● What you should do: Retype the passage of the article on Iraq's oil contracts from "International oil companies" to "pumped, Bloomberg reported.".

Int'l Oil Companies Seek Iraq Contract Change

International oil companies have submitted proposals to Iraq to change their contracts in the face of constraints on growth in the country’s output next year after the Iraqi Oil Ministry asked for spending cuts amid low crude prices.
"The companies have submitted proposals to the government about how the country could change their contracts from service agreements to a model closer to production sharing agreements," Michael Townshend, the company’s regional president for the Middle East, told reporters in Abu Dhabi, the UAE, on Tuesday.
Companies are now paid a fee, either in cash or with oil barrels, based on meeting output targets, while production sharing agreements give companies a direct stake in crude pumped, Bloomberg reported.
BP operates Rumaila, Iraq’s largest deposit. Production from the southern field will average between 1.3 million and 1.35 million barrels a day this year, while output next year depends on spending approved by the government, which has asked foreign companies to decrease their 2016 budgets due to the drop in crude prices.
Townshend said total capital expenditure on the field will be about $2.5 billion this year, with BP responsible for about half of that.
“It’s difficult to see a massive ramp up next year” in Iraqi crude production, Townshend said. Talks about a budget for next year at the Rumaila oilfield are “a work in progress”.

● Dataset excerpts:
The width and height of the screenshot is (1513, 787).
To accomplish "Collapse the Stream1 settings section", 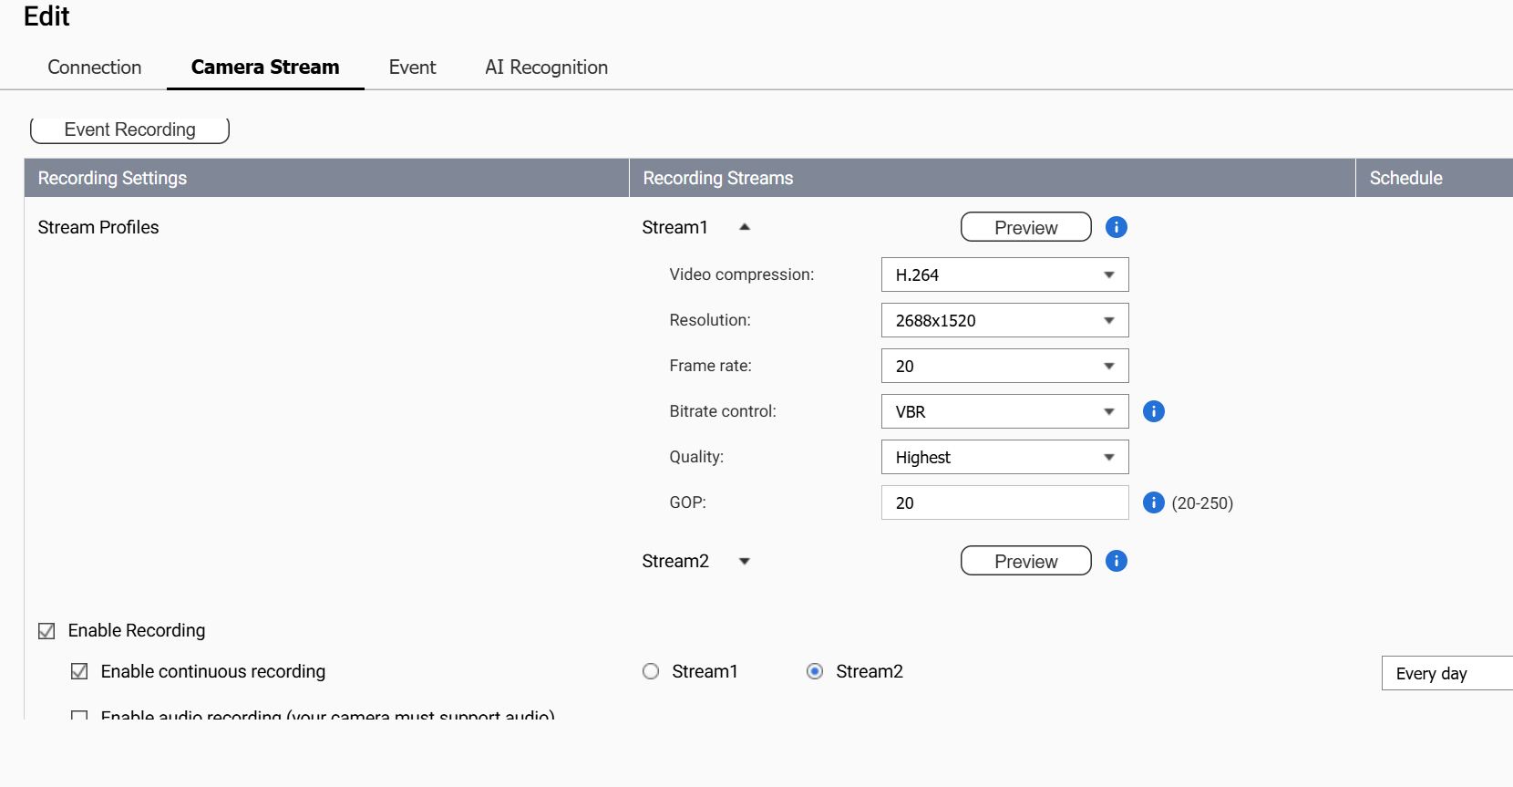I will coord(744,227).
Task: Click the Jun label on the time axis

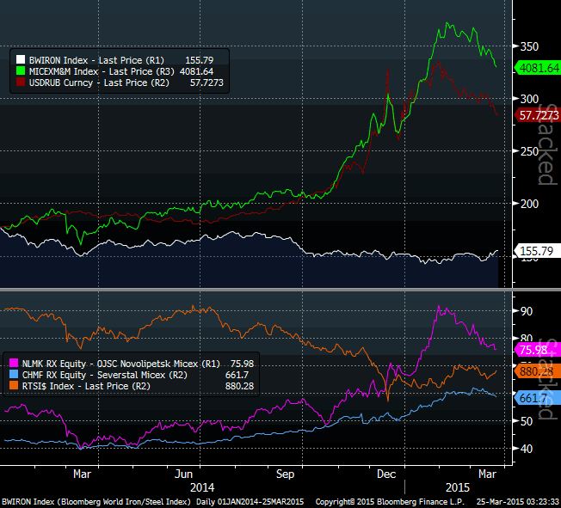Action: (182, 474)
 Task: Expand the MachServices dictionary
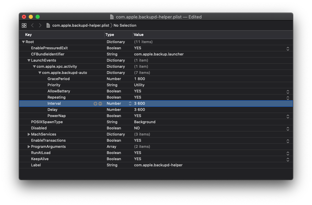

● Final result:
International oil companies have submitted proposals to Iraq to change their contracts in the face of constraints on growth in the country’s output next year after the Iraqi Oil Ministry asked for spending cuts amid low crude prices.
"The companies have submitted proposals to the government about how the country could change their contracts from service agreements to a model closer to production sharing agreements," Michael Townshend, the company’s regional president for the Middle East, told reporters in Abu Dhabi, the UAE, on Tuesday.
Companies are now paid a fee, either in cash or with oil barrels, based on meeting output targets, while production sharing agreements give companies a direct stake in crude pumped, Bloomberg reported.